Dr Ford-Young's RCGP Task Group has been trying to improve communications between GPs and HIV physicians for several years. "I think the waters have got very muddied with secondary care providing a primary care service for a lot of HIV-positive patients," he says. "To help remedy that, we are working on processes of safe communication, safe prescribing, and sorting out who’s responsible for doing what," he says. "We’re working quite hard to make sure that HIV-positive people can have good GPs, but obviously this only works well if GPs are aware of their patient's HIV status."

Brighton's Martin Fisher agrees communication must improve – not just between GPs and HIV physicians, but between HIV-positive people and GPs as well. "It's important to have that dialogue with GPs because if we don't involve them, and if the patient doesn't tell them, they're not going to know what medications we've prescribed and that could lead to GPs prescribing drugs that interact, or change a drug we've prescribed, like a statin [lipid-lowering drugs, many of which can interact with anti-HIV medicines], through no fault of their own," he told the NAM symposium.

Enhancing services
Happily, many individuals and organisations are begining to work together to try to find solutions to these problems.

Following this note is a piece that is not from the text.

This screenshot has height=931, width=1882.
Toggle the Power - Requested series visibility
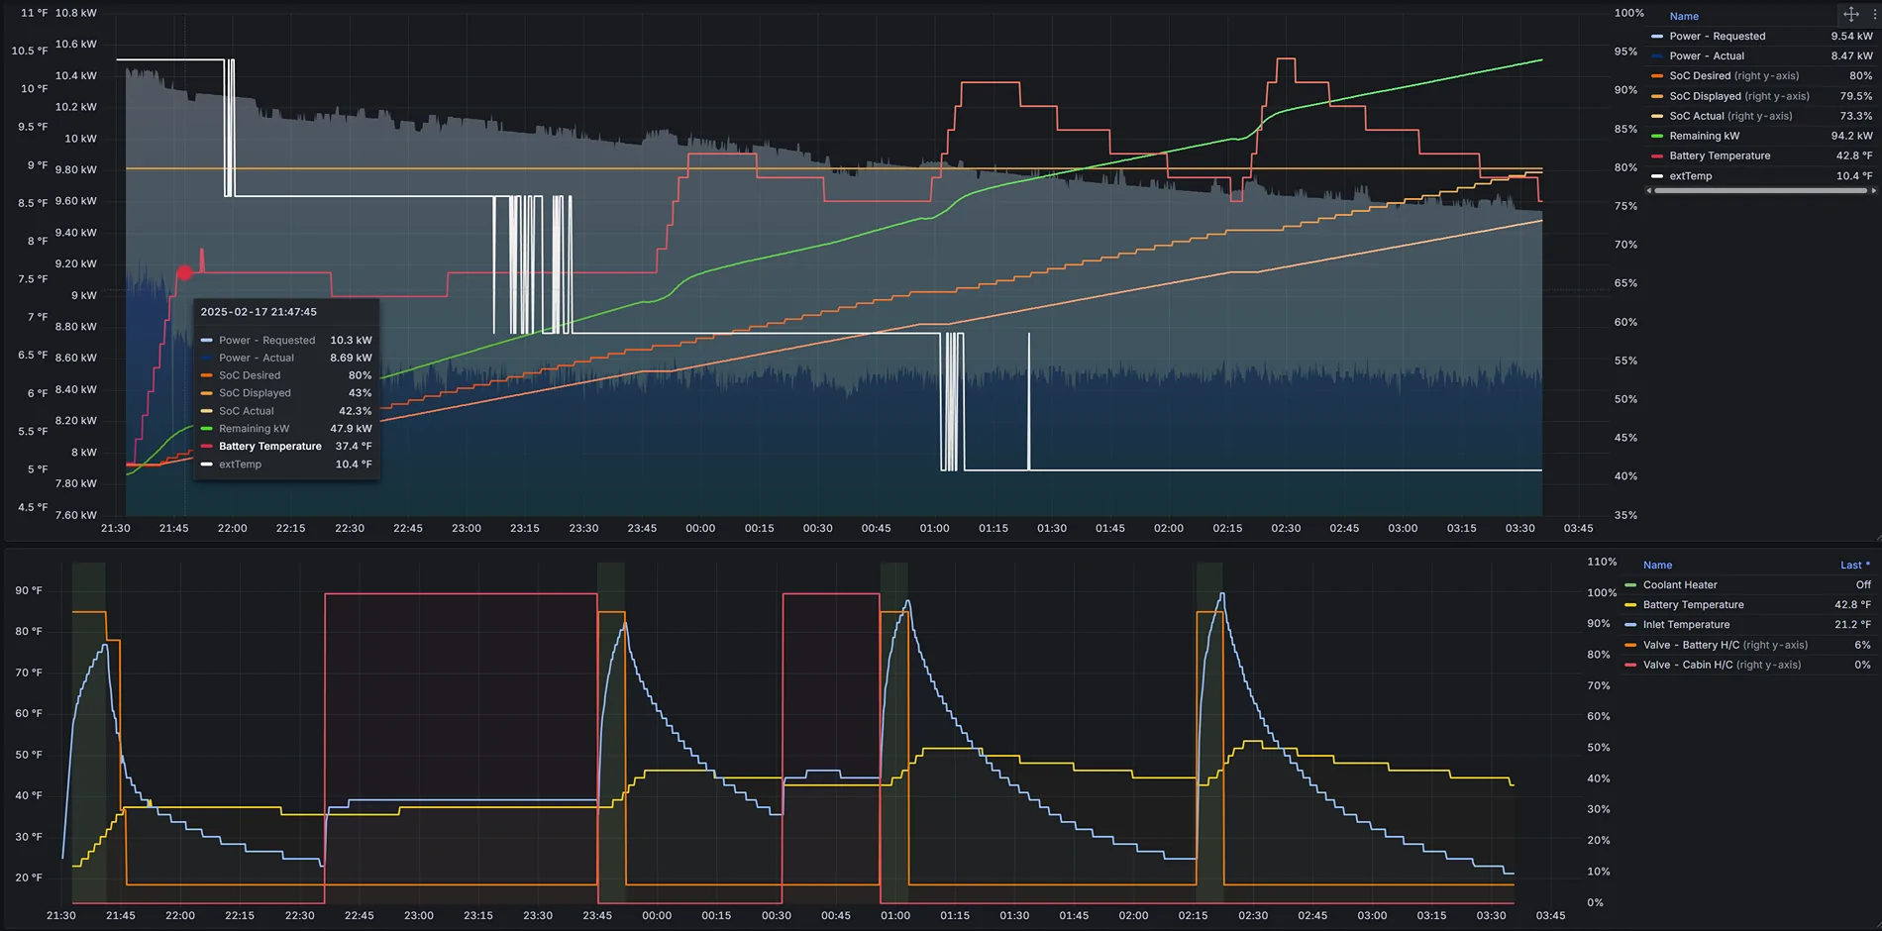coord(1717,37)
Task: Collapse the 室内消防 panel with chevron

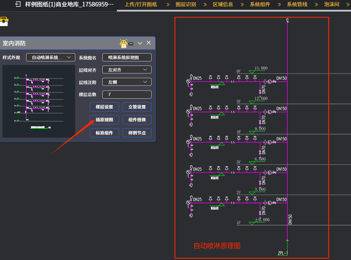Action: 140,43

The Medical Foundation for AIDS and Sexual Health (MedFASH) - a charity supported by the BMA - recommended that all people with HIV should have access to good quality GP care encompassing prevention, diagnosis, treatment and care as part of their 'Recommended standards for NHS HIV Services', published in October 2003 and endorsed by the Department of Health (DoH). A year later, they produced an excellent booklet, HIV in primary care, aimed at educating GPs about myriad HIV issues - from HIV tests to drug-drug interactions.

Later this month, BHIVA is hosting a one-day workshop comprising many HIV professionals, representatives from the DoH and Primary Care Trusts (PCTs), and many patient advocate organisations, including NAM. Focusing primarily on how best to improve access to HIV care throughout the UK, it will also include a discussion of how GPs can best be integrated into the care of HIV-positive people.

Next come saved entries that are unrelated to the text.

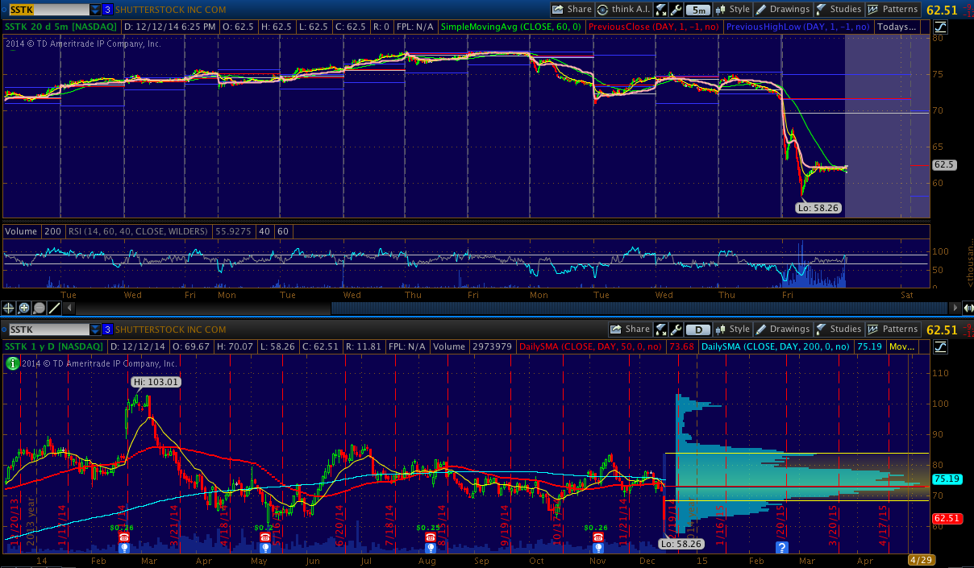Open lower chart SSTK symbol dropdown arrow

96,330
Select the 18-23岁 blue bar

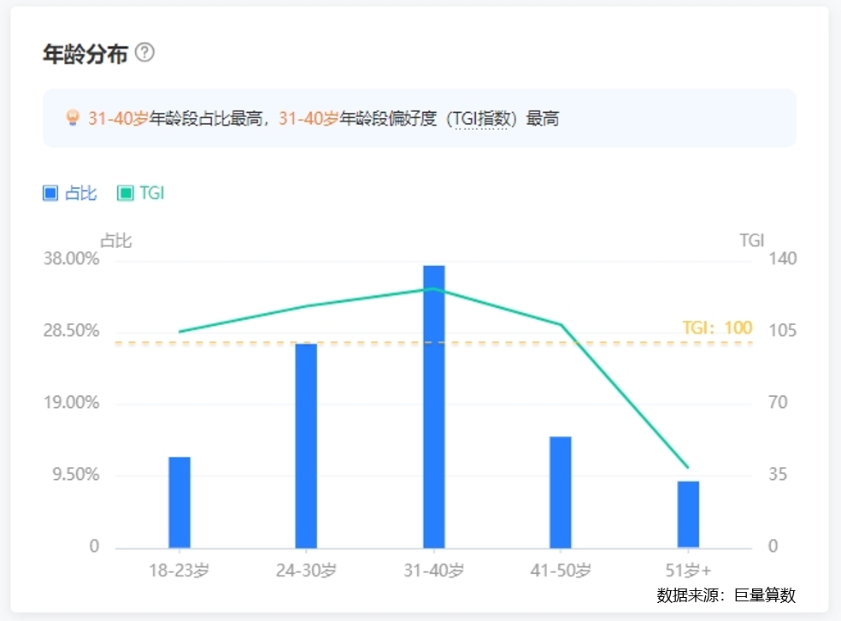pyautogui.click(x=179, y=502)
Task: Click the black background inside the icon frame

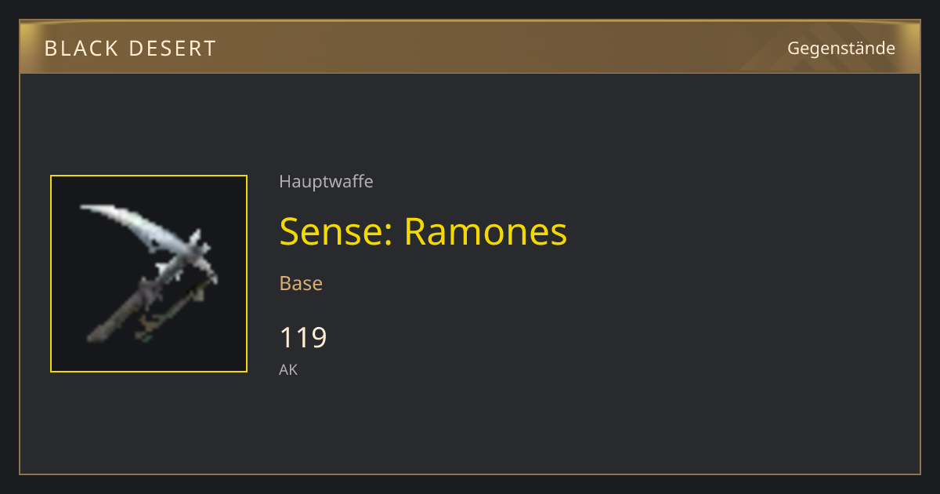Action: click(212, 345)
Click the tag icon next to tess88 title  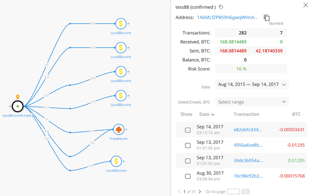221,7
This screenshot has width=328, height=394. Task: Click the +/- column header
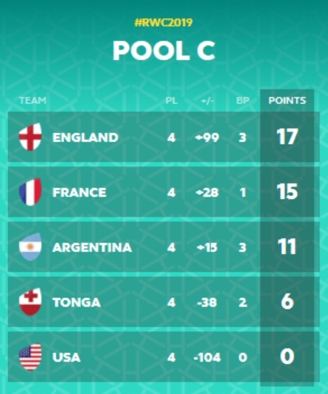pos(207,100)
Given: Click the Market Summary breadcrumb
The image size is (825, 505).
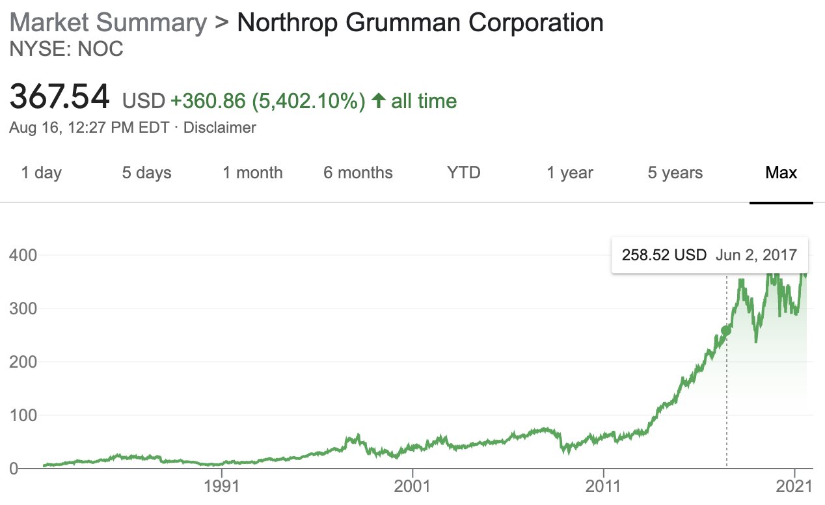Looking at the screenshot, I should click(108, 23).
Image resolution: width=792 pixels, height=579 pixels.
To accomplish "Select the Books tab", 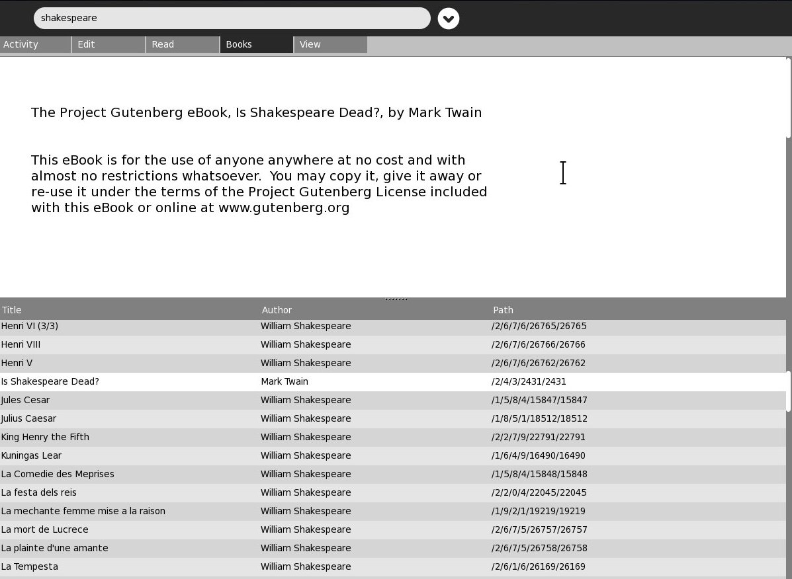I will [257, 44].
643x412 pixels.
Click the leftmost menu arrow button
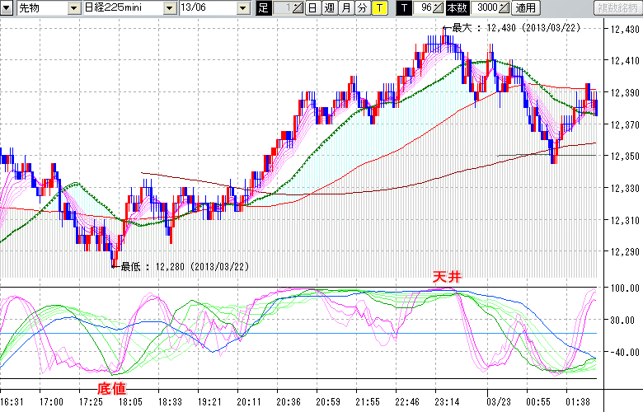pyautogui.click(x=8, y=8)
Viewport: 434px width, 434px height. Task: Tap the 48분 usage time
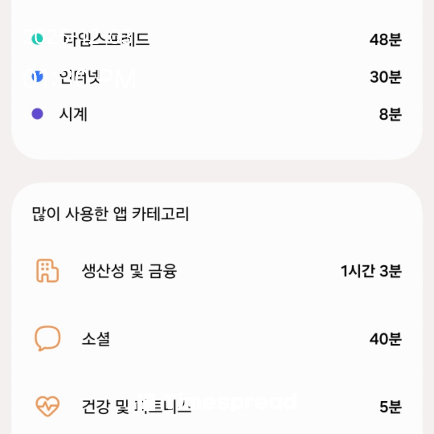[x=385, y=39]
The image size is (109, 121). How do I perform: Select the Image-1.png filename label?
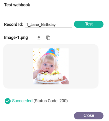pyautogui.click(x=16, y=38)
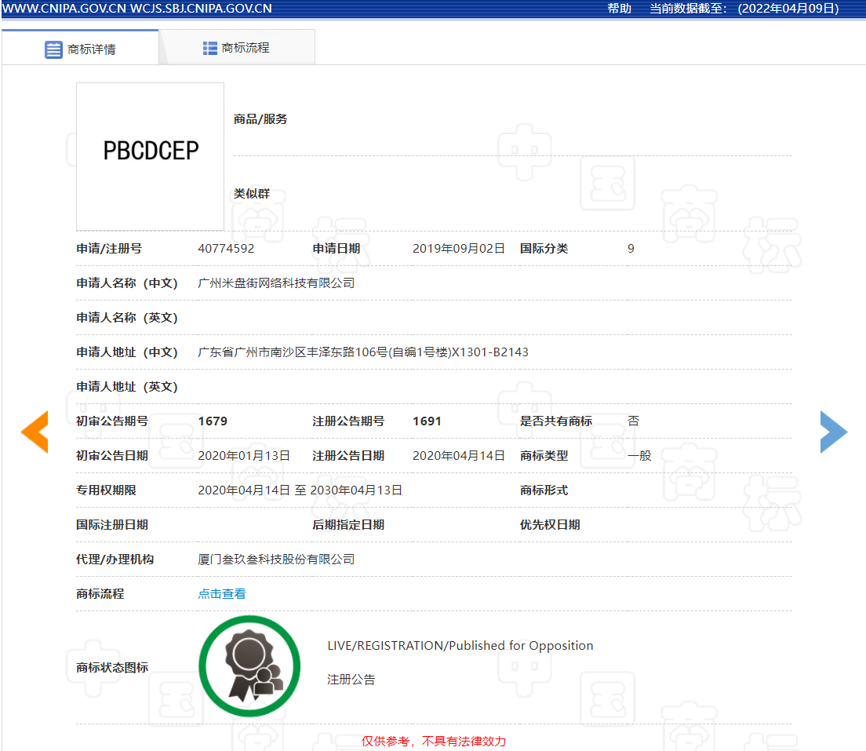The height and width of the screenshot is (751, 866).
Task: Click the green registration status badge
Action: click(249, 666)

And in several areas of the country, GPs are being educated about HIV at locally-run workshops. In Brighton, they've been running an interactive two-day HIV education course for interested GPs and their practice nurses since 2004, resulting in at least eight GP practices in Brighton and Hove providing what is known as locally enhanced services for HIV-positive people. "We're not expecting GPs to provide HIV care," explains Martin Fisher, "we're expecting the GPs to provide the primary care for people who also happen to have HIV."

Education is the solution
Surinder Singh, a south-east London GP with a special interest in HIV, and the second GP on the government's Independent Advisory Group on Sexual Health & HIV, noted at the NAM symposium there is "great variability with where locally enhanced services are available."
These services are funded by individual PCTs, and thanks to the government's decentralised funding of NHS services funding decisions are left to the discretion of individual PCTs. "So in south east London we don't have any," continues Dr Singh, "and that doesn't seem all that equitable. The patient should come first."

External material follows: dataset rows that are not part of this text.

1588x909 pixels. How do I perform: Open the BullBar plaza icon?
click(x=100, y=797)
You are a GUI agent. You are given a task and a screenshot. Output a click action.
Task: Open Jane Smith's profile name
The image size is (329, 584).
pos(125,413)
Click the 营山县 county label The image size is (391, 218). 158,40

Dr Ford-Young agrees, but argues that HIV-positive people don't necessarily need a locally enhanced service to get the best from their GP. "The bottom line is that if you have a good quality general practice – and that’s not just the GP, but the whole team – things work well for patients with HIV no matter who they are or how they’ve acquired their HIV infection. And those issues shouldn’t have to arise because GPs should be good for everybody.

"I know that that's an ideal, and it's important to recognise that there are gaps between the ideal and reality. But educating GPs about HIV, educating patients about GPs, and creating a much better dialogue between the specialists and general practitioners can close that gap."

References
1. Elford J et al. Discrimination experienced by people living with HIV. HIV Med 7 (supplement 1), abstract P93, 2006.